*** Available data Section Begins ***

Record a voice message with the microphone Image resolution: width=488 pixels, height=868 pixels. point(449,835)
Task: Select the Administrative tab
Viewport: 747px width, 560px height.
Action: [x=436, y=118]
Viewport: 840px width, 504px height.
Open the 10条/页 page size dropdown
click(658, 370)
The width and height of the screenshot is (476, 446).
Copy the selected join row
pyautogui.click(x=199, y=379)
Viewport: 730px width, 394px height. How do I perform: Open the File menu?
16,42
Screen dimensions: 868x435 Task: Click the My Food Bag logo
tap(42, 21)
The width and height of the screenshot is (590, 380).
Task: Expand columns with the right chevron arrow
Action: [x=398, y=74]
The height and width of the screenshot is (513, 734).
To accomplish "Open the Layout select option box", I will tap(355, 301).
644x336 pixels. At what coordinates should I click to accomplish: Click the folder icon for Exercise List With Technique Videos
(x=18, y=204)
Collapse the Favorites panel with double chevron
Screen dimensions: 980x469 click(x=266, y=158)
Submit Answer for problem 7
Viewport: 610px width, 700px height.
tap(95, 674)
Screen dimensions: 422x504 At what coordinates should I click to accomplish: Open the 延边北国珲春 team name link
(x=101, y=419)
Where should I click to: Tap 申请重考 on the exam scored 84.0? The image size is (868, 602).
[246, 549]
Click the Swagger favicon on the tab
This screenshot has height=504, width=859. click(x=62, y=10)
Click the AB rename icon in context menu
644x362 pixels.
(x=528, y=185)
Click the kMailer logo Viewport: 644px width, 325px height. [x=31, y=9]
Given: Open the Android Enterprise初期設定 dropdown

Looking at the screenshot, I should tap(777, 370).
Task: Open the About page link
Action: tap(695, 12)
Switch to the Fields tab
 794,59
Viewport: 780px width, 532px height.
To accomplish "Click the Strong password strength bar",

*** Available data Section Ends ***

• Work instruction:
Repeat, exactly and in full, the records shown above.

• Written response:
Record a voice message with the microphone Image resolution: width=488 pixels, height=868 pixels. point(449,835)
Task: Select the Administrative tab
Viewport: 747px width, 560px height.
Action: [x=436, y=118]
Viewport: 840px width, 504px height.
Open the 10条/页 page size dropdown
click(658, 370)
The width and height of the screenshot is (476, 446).
Copy the selected join row
pyautogui.click(x=199, y=379)
Viewport: 730px width, 394px height. How do I perform: Open the File menu?
16,42
Screen dimensions: 868x435 Task: Click the My Food Bag logo
tap(42, 21)
The width and height of the screenshot is (590, 380).
Task: Expand columns with the right chevron arrow
Action: [x=398, y=74]
The height and width of the screenshot is (513, 734).
To accomplish "Open the Layout select option box", I will tap(355, 301).
644x336 pixels. At what coordinates should I click to accomplish: Click the folder icon for Exercise List With Technique Videos
(x=18, y=204)
Collapse the Favorites panel with double chevron
Screen dimensions: 980x469 click(x=266, y=158)
Submit Answer for problem 7
Viewport: 610px width, 700px height.
tap(95, 674)
Screen dimensions: 422x504 At what coordinates should I click to accomplish: Open the 延边北国珲春 team name link
(x=101, y=419)
Where should I click to: Tap 申请重考 on the exam scored 84.0? The image size is (868, 602).
[246, 549]
Click the Swagger favicon on the tab
This screenshot has height=504, width=859. click(x=62, y=10)
Click the AB rename icon in context menu
644x362 pixels.
(x=528, y=185)
Click the kMailer logo Viewport: 644px width, 325px height. [x=31, y=9]
Given: Open the Android Enterprise初期設定 dropdown

Looking at the screenshot, I should tap(777, 370).
Task: Open the About page link
Action: tap(695, 12)
Switch to the Fields tab
 794,59
Viewport: 780px width, 532px height.
To accomplish "Click the Strong password strength bar",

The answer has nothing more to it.